Yan Huiying, Liu Hancheng, Wang Shaojun, Zhu Shanfeng
Institute of Science and Technology for Brain-Inspired Intelligence and MOE Frontiers Center for Brain Science, Fudan University, Shanghai 200433, China.
Key Laboratory of Computational Neuroscience and Brain-Inspired Intelligence (Fudan University), Ministry of Education, Shanghai, 200433, China.
Bioinformatics. 2025 Jul 1;41(Supplement_1):i410-i419. doi: 10.1093/bioinformatics/btaf199.

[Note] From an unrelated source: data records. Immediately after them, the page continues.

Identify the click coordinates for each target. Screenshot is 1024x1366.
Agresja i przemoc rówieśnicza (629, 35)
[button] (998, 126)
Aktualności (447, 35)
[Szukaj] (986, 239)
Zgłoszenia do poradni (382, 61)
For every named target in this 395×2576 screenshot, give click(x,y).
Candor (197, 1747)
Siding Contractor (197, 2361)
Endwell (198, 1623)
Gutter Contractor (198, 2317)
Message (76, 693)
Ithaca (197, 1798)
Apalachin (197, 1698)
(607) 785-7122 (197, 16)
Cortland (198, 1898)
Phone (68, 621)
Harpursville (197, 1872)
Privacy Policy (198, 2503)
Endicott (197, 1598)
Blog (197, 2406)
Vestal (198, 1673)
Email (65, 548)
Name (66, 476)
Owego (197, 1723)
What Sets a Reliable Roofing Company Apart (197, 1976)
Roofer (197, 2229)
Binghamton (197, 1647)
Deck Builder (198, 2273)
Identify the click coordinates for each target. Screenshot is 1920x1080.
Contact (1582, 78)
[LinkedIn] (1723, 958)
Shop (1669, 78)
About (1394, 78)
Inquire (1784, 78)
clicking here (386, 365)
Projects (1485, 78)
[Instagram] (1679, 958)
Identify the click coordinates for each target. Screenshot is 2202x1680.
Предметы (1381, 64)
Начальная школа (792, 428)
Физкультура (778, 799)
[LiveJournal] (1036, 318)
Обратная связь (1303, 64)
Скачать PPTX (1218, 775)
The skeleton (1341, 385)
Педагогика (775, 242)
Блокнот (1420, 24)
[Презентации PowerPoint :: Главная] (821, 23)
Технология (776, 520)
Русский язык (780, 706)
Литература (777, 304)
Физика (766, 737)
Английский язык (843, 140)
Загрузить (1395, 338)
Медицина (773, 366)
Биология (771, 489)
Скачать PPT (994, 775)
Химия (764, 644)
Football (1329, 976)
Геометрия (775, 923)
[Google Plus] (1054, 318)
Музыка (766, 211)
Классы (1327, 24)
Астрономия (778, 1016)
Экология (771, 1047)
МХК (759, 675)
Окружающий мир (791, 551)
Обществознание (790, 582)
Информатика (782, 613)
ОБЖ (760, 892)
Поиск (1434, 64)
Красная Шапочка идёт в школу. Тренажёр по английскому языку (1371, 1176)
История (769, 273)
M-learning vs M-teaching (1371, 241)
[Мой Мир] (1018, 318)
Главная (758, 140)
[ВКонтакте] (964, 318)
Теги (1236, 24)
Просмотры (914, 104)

Automated protein function prediction/annotation (AFP) is vital for understanding biological processes and advancing biomedical research. Existing text-based AFP methods including the state-of-the-art method, GORetriever, rely on expert-curated relevant literature, which is costly and time-consuming, and cover only a small portion of the proteins in UniProt. To overcome this limitation, we propose GOAnnotator, a novel framework for automated protein function annotation. It consists of two key modules: PubRetriever, a hybrid system for retrieving and re-ranking relevant literature, and GORetriever+, an enhanced module for identifying Gene Ontology (GO) terms from the retrieved texts. Extensive experiments over three benchmark datasets demonstrate that GOAnnotator delivers high-quality functional annotations, surpassing GORetriever in realistic situations by uncovering unique literature and predicting additional functions. These results highlight its great potential to streamline and enhance annotation of protein functions without relying on manual curation.
The code and data are available at https://github.com/ZhuLab-Fudan/GOAnnotator.
自动蛋白质功能预测/注释(AFP)对于理解生物过程和推进生物医学研究至关重要。现有的基于文本的AFP方法,包括最先进的方法GORetriever,依赖于专家整理的相关文献,这既昂贵又耗时,并且仅涵盖了UniProt中一小部分蛋白质。为了克服这一局限性,我们提出了GOAnnotator,这是一种用于自动蛋白质功能注释的新颖框架。它由两个关键模块组成:PubRetriever,一个用于检索和重新排序相关文献的混合系统;以及GORetriever+,一个用于从检索到的文本中识别基因本体(GO)术语的增强模块。在三个基准数据集上进行的大量实验表明,GOAnnotator能够提供高质量的功能注释,通过发现独特的文献和预测额外的功能,在实际情况下超越了GORetriever。这些结果突出了其在不依赖人工整理的情况下简化和增强蛋白质功能注释的巨大潜力。